The beatification process opened in the Diocese of Rome in an informative process that spanned from 16 March 1949 until 9 April 1957. Once the investigations had been completed though two separate processes were held; one was held in Kraków from 23 June 1950 to 2 June 1951 while the other was held in Viviers from 13 May 1931 until 28 May 1951. Her writings were all collated and had to be investigated to determine that such writings adhered to official doctrine; the theologians who viewed them approved them on 12 July 1966. The formal introduction of the cause did not come until 15 October 1981 when she was titled Servant of God. The apostolic process was dispensed with so the findings of the investigation thus far were sent to Rome to the Congregation for the Causes of Saints who validated these processes on 10 December 1982. The Congregation and their consultants approved the positio on 18 January 1983 while the Congregation alone gave their independent approval on 29 March 1983. On 14 May 1983 she was named as Venerable after Pope John Paul II confirmed that she had lived a life of heroic virtue.

Ledóchowska's beatification depended on two miracles prior to the 1983 alterations and as such two cases – both in Kraków – were investigated. The first was investigated from 27 September 1971 until 17 February 1972 and the other was investigated from 16 April 1973 until 26 February 1974. These processes received the validation on 10 December 1982 before a medical board of experts approved these miracles on 7 April 1983. Theologians likewise issued their approval on 17 May 1983 as did the Congregation on 7 June 1983. John Paul II granted the final authorization to it on 9 June 1983 and beatified Ledóchowska while visiting Poznań on 20 June 1983.

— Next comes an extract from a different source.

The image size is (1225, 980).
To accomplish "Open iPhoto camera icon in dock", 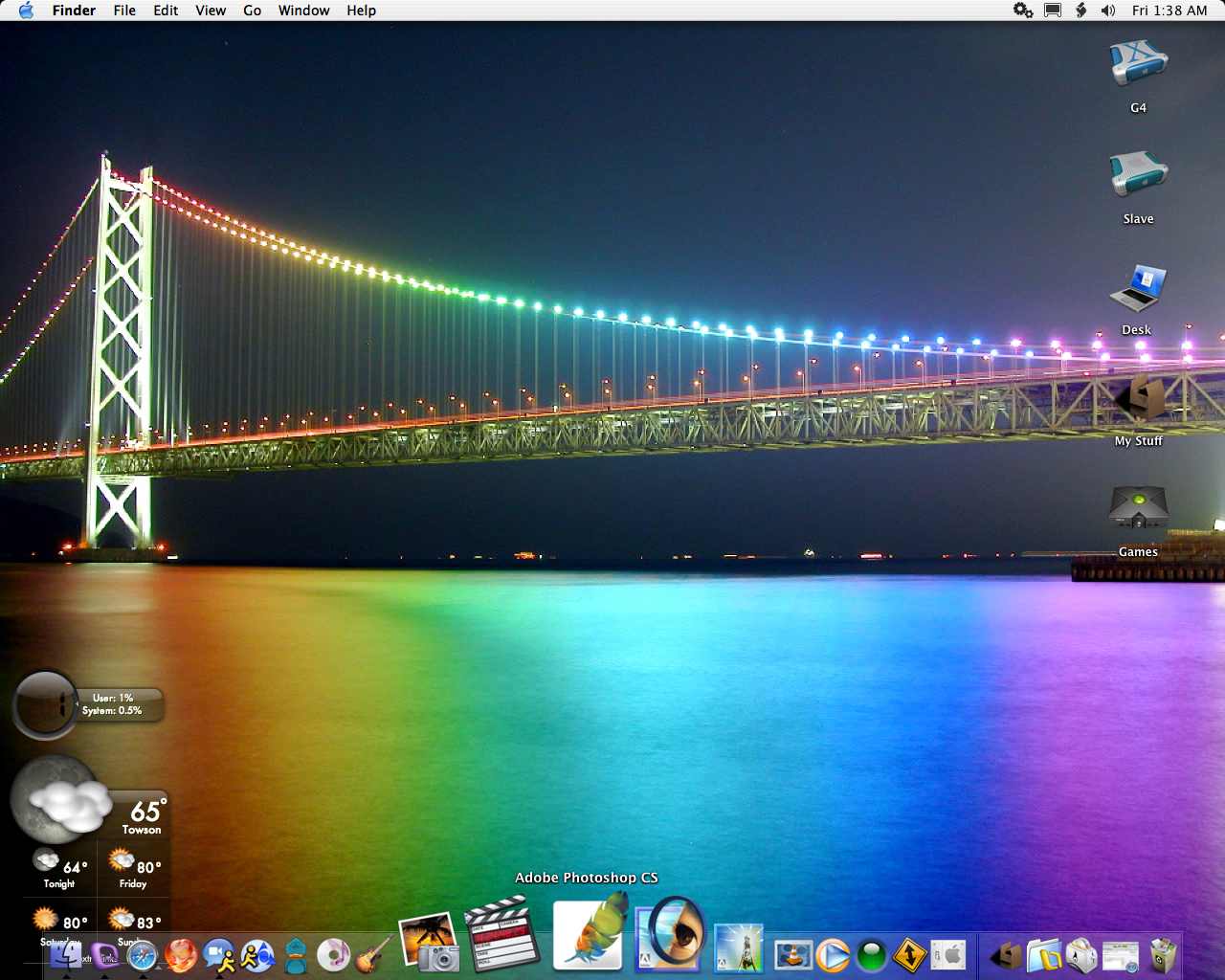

One final miracle was needed for the canonisation and the case was investigated in Poland from 16 April 1998 until 26 June 1998. The medical experts approved this case on 30 March 2000 as did the theologians on 1 February 2002 and the Congregation on 12 March 2002. John Paul II approved this on 23 April 2002 while setting the date for the canonisation at a consistory on 7 March 2003. The canonisation was celebrated in Saint Peter's Square on 18 May 2003 before a crowd of 50 000 people.

===Miracles===
The first miracle that led to her beatification involved the cure of Jan Kołodziejski on 26 March 1946 while the second miracle leading to beatification involved the cure of a sister of the Ursulines of the Agonizing Heart of Jesus, Maria Danuta Pawlak, on 16 April 1946. The decisive miracle that led to Ledóchowska's canonization was the cure of Daniel Gajewski who avoided electrocution in circumstances where he would otherwise have been killed had it not been for the late religious sister whom he saw moments before fading into unconsciousness on 2 August 1996.

===Patronage===
In October 1998 Blessed Ursula was appointed a Patron Saint of the Archdiocese of Poznan.